Kapitalmarkt: Die KI-Schuldenwelle – Kreditrisiko der Tech-Konzerne steigt
San Francisco, Tampa. Nun also auch Amazon. Der Handels- und Tech-Konzern bestätigte in dieser Woche, dass er sich frisches Geld am Anleihemarkt besorgen will – zunächst 15 Milliarden Dollar. Zwei Wochen zuvor hatte Matt Garman, Chef der mächtigen und kapitalintensiven Cloudsparte Amazon Web Services (AWS), hinsichtlich seiner Verschuldungspläne noch wortkarg gegeben. „Wir halten das vorerst geheim“, sagte er dem Handelsblatt.
Das Geschäft markiert eine Zäsur. Drei Jahre lang war das Unternehmen ohne neue Anleihen ausgekommen. Die Geschäfte liefen gut genug, um die Investitionen aus dem laufenden Geschäft zu bezahlen.

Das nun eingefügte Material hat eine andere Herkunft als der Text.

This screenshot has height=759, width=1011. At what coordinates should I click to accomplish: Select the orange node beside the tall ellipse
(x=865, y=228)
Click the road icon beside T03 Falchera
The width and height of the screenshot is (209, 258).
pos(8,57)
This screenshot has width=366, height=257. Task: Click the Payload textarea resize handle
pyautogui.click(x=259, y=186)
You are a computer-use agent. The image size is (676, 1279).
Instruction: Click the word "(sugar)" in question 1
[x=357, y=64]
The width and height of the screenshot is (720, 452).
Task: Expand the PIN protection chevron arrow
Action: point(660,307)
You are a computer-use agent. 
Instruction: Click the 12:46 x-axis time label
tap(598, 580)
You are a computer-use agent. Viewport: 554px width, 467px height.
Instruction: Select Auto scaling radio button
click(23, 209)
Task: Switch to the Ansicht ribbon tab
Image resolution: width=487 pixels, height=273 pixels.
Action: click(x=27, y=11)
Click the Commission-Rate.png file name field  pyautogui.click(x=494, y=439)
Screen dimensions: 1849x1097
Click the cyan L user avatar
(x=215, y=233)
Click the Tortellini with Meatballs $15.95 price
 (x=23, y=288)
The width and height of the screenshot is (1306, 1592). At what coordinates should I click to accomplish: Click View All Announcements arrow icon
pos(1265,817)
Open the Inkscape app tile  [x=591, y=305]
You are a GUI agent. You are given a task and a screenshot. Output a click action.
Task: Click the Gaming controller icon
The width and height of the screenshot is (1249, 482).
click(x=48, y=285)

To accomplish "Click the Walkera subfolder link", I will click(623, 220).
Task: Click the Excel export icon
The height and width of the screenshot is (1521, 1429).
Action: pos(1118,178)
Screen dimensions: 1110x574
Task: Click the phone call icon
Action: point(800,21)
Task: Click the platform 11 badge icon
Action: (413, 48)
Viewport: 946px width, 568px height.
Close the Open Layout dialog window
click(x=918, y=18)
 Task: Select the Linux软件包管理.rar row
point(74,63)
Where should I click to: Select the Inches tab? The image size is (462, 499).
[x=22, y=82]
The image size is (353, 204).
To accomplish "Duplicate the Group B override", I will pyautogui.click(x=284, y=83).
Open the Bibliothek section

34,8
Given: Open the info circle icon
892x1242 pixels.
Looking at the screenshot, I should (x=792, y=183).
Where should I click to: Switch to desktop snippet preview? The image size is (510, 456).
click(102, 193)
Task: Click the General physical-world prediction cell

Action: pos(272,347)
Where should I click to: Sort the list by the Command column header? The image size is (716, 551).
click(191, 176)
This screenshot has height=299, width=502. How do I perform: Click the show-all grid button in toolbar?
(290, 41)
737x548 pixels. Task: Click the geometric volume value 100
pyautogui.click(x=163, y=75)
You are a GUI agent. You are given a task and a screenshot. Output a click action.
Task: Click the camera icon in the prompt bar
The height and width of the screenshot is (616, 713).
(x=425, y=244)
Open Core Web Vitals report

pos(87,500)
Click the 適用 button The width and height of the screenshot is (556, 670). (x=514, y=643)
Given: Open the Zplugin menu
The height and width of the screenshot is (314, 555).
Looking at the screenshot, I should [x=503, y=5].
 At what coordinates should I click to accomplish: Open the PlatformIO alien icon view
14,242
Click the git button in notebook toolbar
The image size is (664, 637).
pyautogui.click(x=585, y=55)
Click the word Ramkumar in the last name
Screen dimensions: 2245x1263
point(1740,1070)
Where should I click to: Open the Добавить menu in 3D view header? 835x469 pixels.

Doch diese vergleichsweise sorglose Zeit scheint vorerst vorbei – nicht nur bei Amazon, dessen Schuldenstand im Oktober (inklusive Leasingverpflichtungen) bei gut 135 Milliarden Dollar lag.
Um die Rekordausgaben für Rechenzentren, Chips und Stromversorgung zu stemmen, bürden sich große wie kleine Tech-Konzerne seit dem Spätsommer in rasantem Tempo neue Schulden auf. Zuletzt liehen sich manche von ihnen zweistellige Milliardenbeträge innerhalb von wenigen Wochen.
An der Wall Street sorgt das bereits für Unruhe. Lange hatte man sich dort damit beruhigt, dass die Branche die Investitionen größtenteils aus eigener Kraft stemmte. Mittlerweile verschlingt das Wettrennen um die Führung bei der künstlichen Intelligenz (KI) derart viel Geld, dass auch die üppigsten Margen nicht mehr zur Finanzierung ausreichen.